Bei ersten Symptomen

- ­Merken, was ist: Tagebuch schreiben­
- Mit vertrauten Personen darüber reden­
- Aussprache mit Vorgesetzten­
- Entlastende Massnahmen­
- Psychotherapeutische Hilfe suchen

Man ist sein eigener Lebensunternehmer. Auf seiner ganz individuellen Lebensbühne sind wir immer die Hauptperson. Das heisst, es ist vorwiegend an uns, unser Leben, unsere Arbeit, unsere Freizeit und Erholungszeit, unsere Kontakte zu gestalten innerhalb der uns vorgegebenen Grenzen. 
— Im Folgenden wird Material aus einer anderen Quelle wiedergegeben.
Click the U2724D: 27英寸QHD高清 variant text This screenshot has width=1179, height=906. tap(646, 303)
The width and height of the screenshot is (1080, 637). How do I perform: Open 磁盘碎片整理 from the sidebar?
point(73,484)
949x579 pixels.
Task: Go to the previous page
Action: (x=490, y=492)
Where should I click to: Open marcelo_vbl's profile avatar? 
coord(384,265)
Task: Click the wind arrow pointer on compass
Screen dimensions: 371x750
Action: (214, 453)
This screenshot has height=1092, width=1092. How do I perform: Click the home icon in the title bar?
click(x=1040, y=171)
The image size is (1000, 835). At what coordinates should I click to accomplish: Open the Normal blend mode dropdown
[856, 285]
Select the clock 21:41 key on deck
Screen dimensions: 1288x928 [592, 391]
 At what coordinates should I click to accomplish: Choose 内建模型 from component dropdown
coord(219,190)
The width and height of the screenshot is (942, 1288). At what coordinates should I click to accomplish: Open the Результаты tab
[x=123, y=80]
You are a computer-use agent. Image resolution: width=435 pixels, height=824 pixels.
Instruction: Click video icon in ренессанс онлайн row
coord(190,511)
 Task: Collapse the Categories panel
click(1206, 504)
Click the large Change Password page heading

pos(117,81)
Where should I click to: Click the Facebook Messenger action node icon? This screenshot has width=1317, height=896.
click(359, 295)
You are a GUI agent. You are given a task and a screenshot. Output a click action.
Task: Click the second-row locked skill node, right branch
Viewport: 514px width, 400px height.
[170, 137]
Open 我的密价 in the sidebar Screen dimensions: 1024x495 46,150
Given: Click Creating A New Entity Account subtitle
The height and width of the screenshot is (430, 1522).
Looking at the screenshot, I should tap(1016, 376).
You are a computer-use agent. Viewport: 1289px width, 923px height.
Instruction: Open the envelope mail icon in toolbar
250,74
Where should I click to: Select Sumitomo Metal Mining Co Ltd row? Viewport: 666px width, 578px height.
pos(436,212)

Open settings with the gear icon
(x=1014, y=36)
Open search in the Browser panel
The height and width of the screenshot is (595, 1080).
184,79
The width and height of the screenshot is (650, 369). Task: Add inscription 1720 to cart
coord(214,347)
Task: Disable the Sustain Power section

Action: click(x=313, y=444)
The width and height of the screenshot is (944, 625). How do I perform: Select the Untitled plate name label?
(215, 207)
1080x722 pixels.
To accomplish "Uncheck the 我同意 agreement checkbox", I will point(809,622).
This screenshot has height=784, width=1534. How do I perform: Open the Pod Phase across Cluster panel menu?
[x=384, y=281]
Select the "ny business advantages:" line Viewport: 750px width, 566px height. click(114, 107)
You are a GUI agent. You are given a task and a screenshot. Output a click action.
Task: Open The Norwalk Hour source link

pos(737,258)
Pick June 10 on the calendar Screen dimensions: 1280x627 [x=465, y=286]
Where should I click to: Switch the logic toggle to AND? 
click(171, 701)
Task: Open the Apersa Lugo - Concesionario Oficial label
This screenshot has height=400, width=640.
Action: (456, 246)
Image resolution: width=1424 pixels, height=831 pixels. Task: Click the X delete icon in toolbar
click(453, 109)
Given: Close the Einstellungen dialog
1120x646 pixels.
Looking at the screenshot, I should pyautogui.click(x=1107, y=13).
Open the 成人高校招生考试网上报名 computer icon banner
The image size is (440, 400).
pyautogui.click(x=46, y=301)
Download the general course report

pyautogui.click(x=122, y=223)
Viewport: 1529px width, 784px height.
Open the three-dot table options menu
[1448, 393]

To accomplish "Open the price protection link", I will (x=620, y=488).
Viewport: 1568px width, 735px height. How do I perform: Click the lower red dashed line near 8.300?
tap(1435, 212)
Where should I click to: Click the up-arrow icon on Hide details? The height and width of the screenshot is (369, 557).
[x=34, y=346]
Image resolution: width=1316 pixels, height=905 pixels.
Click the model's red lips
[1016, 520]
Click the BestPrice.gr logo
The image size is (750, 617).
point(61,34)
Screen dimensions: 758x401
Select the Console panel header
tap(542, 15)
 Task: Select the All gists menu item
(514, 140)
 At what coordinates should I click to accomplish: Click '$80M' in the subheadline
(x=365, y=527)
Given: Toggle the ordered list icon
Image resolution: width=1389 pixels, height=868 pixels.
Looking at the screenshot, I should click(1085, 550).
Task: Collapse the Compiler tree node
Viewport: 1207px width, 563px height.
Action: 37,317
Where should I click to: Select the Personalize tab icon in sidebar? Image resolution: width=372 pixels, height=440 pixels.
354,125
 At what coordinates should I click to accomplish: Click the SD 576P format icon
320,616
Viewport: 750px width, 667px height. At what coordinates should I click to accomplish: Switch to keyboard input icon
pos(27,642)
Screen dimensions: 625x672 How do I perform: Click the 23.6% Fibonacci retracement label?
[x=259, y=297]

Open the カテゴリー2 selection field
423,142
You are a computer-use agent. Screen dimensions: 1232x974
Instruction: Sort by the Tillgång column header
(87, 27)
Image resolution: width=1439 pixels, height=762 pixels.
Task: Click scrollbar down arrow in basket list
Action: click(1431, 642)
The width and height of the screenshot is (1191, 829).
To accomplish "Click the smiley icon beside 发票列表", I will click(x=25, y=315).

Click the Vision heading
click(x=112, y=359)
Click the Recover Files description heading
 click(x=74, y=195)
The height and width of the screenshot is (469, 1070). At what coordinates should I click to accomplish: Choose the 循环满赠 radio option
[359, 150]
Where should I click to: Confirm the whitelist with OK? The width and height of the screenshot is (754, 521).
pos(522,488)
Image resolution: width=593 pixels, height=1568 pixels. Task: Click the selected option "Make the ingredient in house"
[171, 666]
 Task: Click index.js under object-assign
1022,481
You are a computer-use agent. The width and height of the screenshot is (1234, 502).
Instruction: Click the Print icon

Auf der anderen Seite ist es schon auch so, dass der Arbeitgeber eine Mitverantwortung hat und auch ein ureigenes Interesse daran, dass es seinen Mitarbeitern gut geht und dass sie nicht ausbrennen. 

Betriebliche Massnahmen

­- Aufgabenvielfalt­
- Gestaltungsfreiheiten, flexible Arbeitszeit­
- Ausreichende personelle Besetzung­
- Klare Strukturen und Zuständigkeiten­
- Balance: Zuständigkeiten und Kompetenzen­
- Betriebsklima: Interesse, Freundlichkeit­
- Laufbahnplanung, Weiterbildung
 


Jeder von uns braucht Erfolgserlebnisse. Und wie wir gesehen haben, hängt Erfolg auch von realistischen und fairen Ansprüchen und Erwartungen an uns selbst ab. Aber auch der Betrieb ist mit dafür zuständig, dass seine Mitarbeiter Erfolg verbuchen können in ihrer Tätigkeit. Das gelingt nicht bei allen Aufgaben gleich gut. Bei grossen Herausforderungen und schwierigen Aufgaben muss auch mal mit einem Misserfolg gerechnet werden. So gelingt es uns in unserer Branche nicht, alle Patienten zu heilen oder zufrieden zu stellen. Aber vieles gelingt, und es ist immer auch wichtig, uns selbst zu bestärken in dem was gut gelaufen ist und uns zu freuen darüber und die Misserfolge als das zu nehmen, was sie sind: Das nicht zu vermeidende Gewürz an den Speisen.